Product links from video:
Even with intermittent participation, you can still get something out of Twitter chats. You can still say hello, read a few takeaways, learn something and share a few of your own thought
That’s one thing I love about social media. It allows communication and conversation that is intermittently on our schedule. We decide how we want to use it. Another thing to keep in mind as well is that social media can be longer lived than just in the moment. For example, we can read Twitter chats later as well. Twitter Moments help here as well.
Twitter chats as Twitter Moments
Gretchen said she created Twitter Moments for all chats. That allows people to read them later and they can still respond and add to the discussion at that time as well.
As of early December 2016, you can also create Twitter Moments from the mobile app. As is often the case with new social media features, it’s kind of hidden. In fact, I didn’t find it when I was looking for it and stumbled across it later while I was trying to do something else.
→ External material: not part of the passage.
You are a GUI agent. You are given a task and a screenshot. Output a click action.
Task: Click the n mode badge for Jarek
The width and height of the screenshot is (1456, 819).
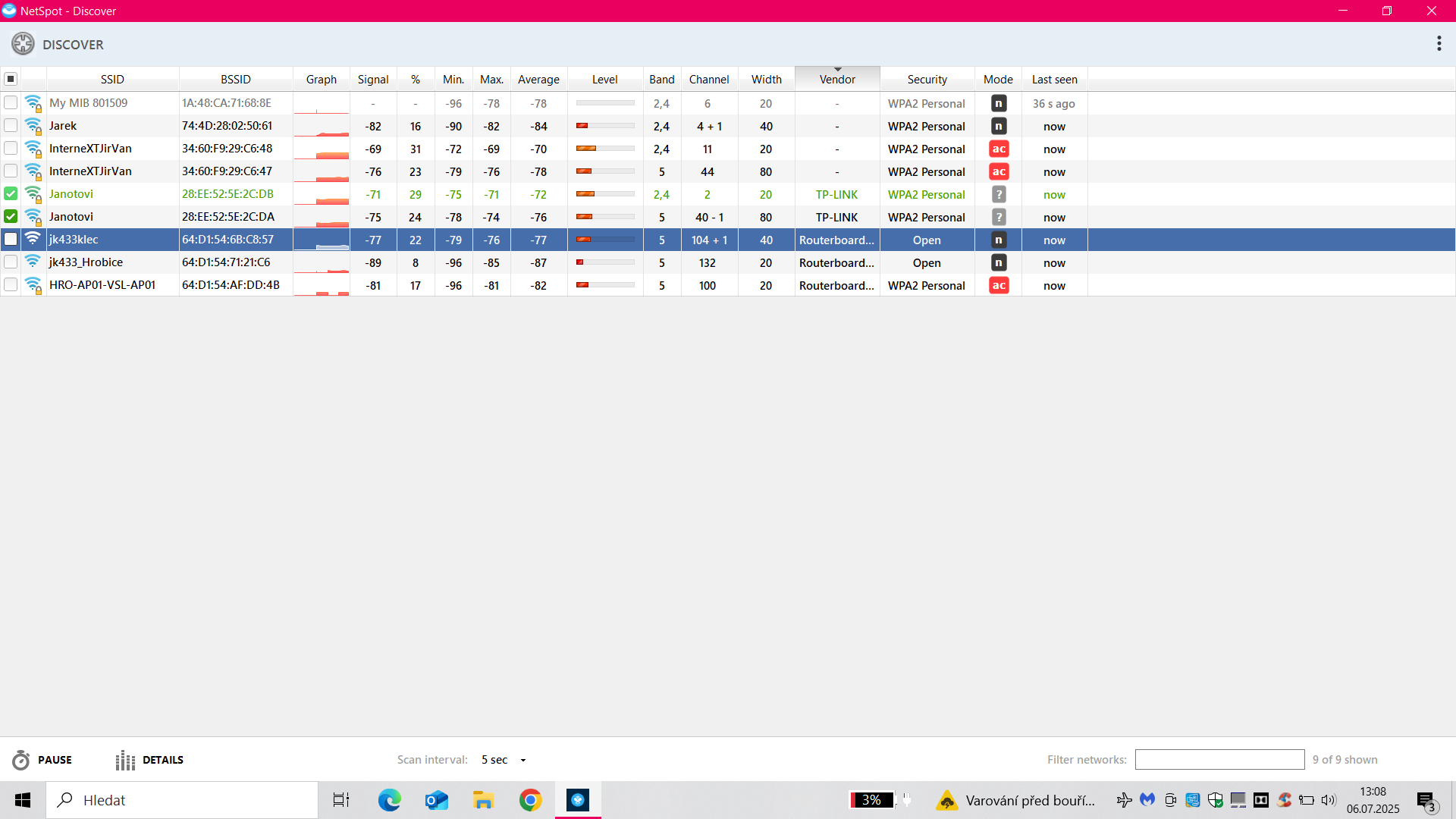click(999, 126)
How to create Twitter Moments
Click on Settings, then the lightning.
Then start creating your Twitter Moment from there. Add a cover photo, which you can easily create in Canva. Then add liked Tweets or search for the hashtag.
What to consider when creating Twitter Moments
Things to consider:
- Pick an interesting topic and of course a Twitter chat might work well here.
- Include other people’s tweets too! It’s not all about you.
- Share a tweet that you just published a Moment. It prompts you to do that actually when you publish the Moment.
- Give it a shot for a few times. Just because nobody looked the first time, doesn’t mean it won’t be more relevant one of the next times.
Another way to repurpose Twitter chats
I sometimes write articles from Twitter chats as part of the COPE model. Especially when I’m participating as a guest and talk about a topic I haven’t blogged about this is a good strategy.
If you have the questions for the chat ahead of time, you could even pre-write the post and publish it at the end of the Twitter chat.
Twitter chats have been around a while certainly. If you are going to start one, make sure it serves a niche that isn’t overflowing with chats currently. Have a plan for what you want to do and keep it going for a while. Chats certainly have evolved but they still offer value in my experience.